Para viabilizar a chegada de linha de bonde ao bairro da
Cachoeirinha, o governador Eduardo Ribeiro decidiu construir uma ponte metálica
na avenida Sete de Setembro, no ponto em que o igarapé do Mestre Chico deságua
no rio Negro.
A nova ponte foi construída no período de 1892 a 1895, com
todas as peças importadas da Inglaterra e sob a supervisão do engenheiro Frank
Hirst Hebblethwaite.
A ponte recebeu vários nomes: Terceira Ponte, Ponte Metálica, Ponte da Cachoeirinha e Ponte Benjamin Constant, mas até hoje é conhecida pelos moradores como “Ponte de Ferro”.
A ponte recebeu vários nomes: Terceira Ponte, Ponte Metálica, Ponte da Cachoeirinha e Ponte Benjamin Constant, mas até hoje é conhecida pelos moradores como “Ponte de Ferro”.
O serviço de viação por bondes foi inaugurado em Manaus em
1896, ainda durante o governo Eduardo Ribeiro.
Funcionando em caráter
provisório, estava sob a responsabilidade do engenheiro Frank Hirst Hebblethwaite
e contava com apenas duas linhas que tinham por fim interligar a área urbana
com os subúrbios, ou seja, as áreas mais distantes com o centro da cidade.

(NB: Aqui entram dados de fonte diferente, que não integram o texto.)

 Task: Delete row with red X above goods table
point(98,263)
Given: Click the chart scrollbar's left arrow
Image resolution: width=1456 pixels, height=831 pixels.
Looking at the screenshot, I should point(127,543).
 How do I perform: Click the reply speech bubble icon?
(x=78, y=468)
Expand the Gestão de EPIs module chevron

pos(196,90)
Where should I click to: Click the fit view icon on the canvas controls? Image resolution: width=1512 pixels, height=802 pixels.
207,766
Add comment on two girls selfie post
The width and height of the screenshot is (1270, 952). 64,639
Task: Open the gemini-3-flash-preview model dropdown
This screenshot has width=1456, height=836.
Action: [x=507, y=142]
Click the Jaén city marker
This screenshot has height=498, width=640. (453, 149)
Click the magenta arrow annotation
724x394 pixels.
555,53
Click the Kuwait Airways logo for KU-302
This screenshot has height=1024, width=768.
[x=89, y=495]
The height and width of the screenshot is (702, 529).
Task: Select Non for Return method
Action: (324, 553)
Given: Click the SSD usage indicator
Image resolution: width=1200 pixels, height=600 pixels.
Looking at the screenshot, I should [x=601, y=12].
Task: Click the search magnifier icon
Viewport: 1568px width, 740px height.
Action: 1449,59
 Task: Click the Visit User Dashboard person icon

A estação central estava localizada na Praça XV de Novembro, tendo como referência o Pavilhão Universal, localizado nas proximidades dos armazéns da Booth Line.
O serviço atendeu inicialmente aos limites compreendidos
pela estrada Epaminondas, entre a Praça Uruguayana e a Praça Cinco de Setembro,
e entre esta praça e o Igarapé do Baptista, no final da estrada Epaminondas, no
bairro de Flores, nas proximidades de onde hoje está o estádio Vivaldo Lima, praticamente na zona rural da cidade.
A outra linha partia da Epaminondas pelo Boulevard Amazonas até o Cemitério São João Batista, no Alto do Mocó.
A outra linha partia da Epaminondas pelo Boulevard Amazonas até o Cemitério São João Batista, no Alto do Mocó.
Mais tarde, uma nova linha foi inaugurada partindo da estrada Epaminondas, nas proximidades da Ponte dos Bilhares, e seguindo em direção ao bairro de São Raimundo pela estrada velha via ponte de ferro da Cachoeira Grande, que deu origem à famosa
“Rua da Cachoeira”, do bairro de São Jorge.
Em 1900, os serviços estavam sob a responsabilidade da
Manáos Railway Company, empresa inglesa que recebeu consideráveis auxílios para
sua instalação na capital, mas, desde o começo, os seus serviços foram
considerados muito precários pela população.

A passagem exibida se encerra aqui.